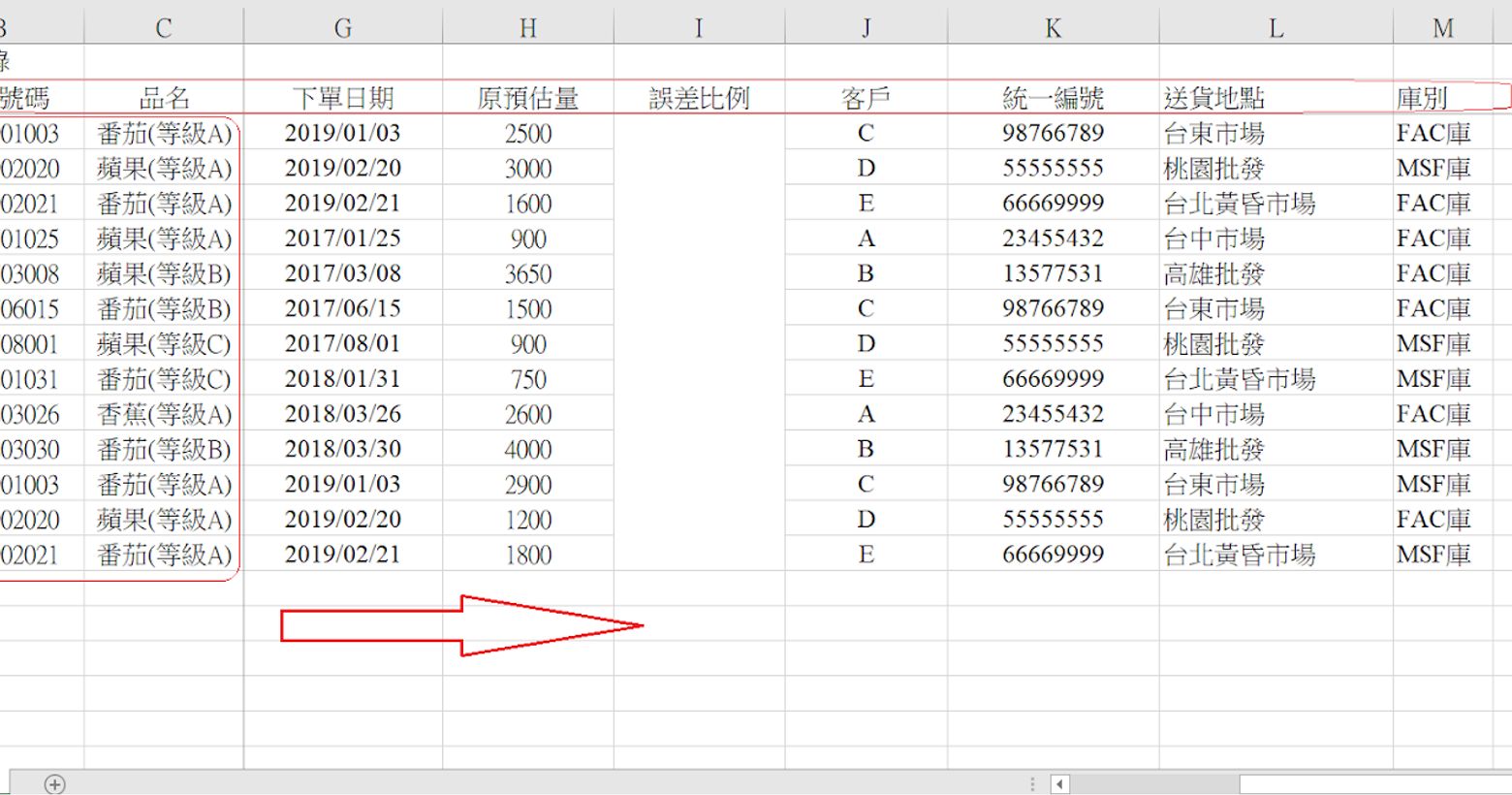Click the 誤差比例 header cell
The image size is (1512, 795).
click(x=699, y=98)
========
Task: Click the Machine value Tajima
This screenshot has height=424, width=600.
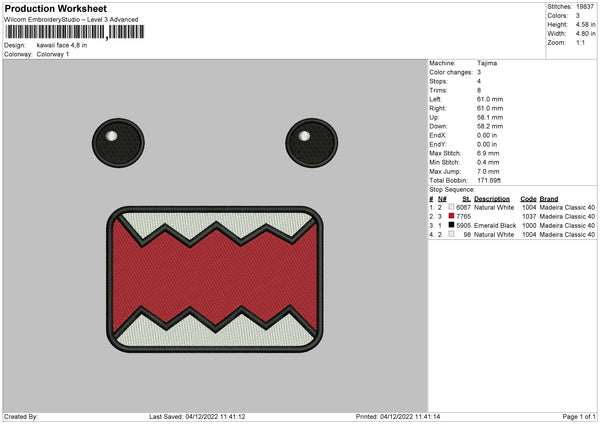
========
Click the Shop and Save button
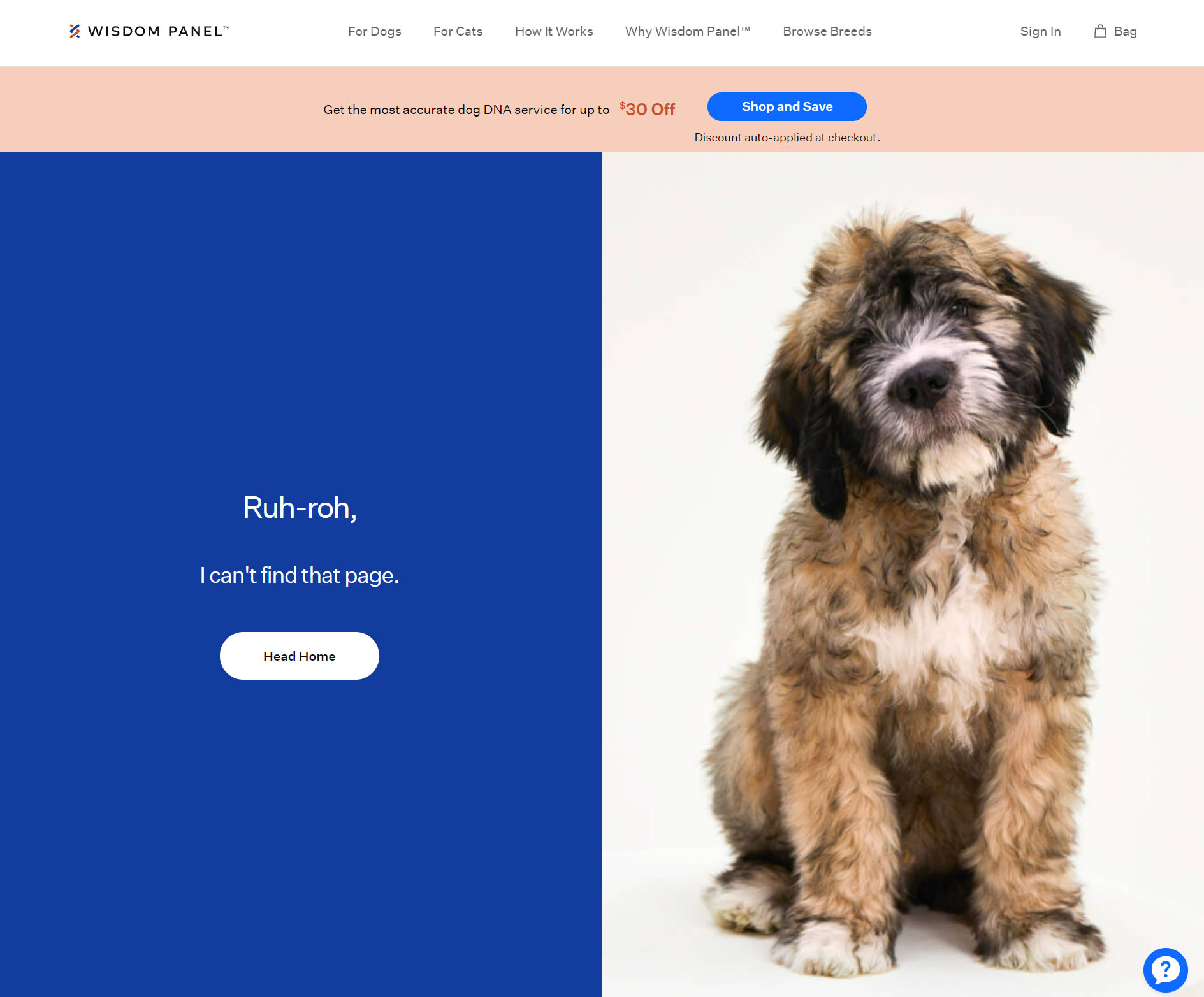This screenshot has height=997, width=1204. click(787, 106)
========
Your answer should be the exact lines above from the one with "Task: Click the Machine value Tajima" through the one with "This screenshot has height=424, width=600.", both included, and nothing besides.

### Expected output
Task: Click the Machine value Tajima
This screenshot has height=424, width=600.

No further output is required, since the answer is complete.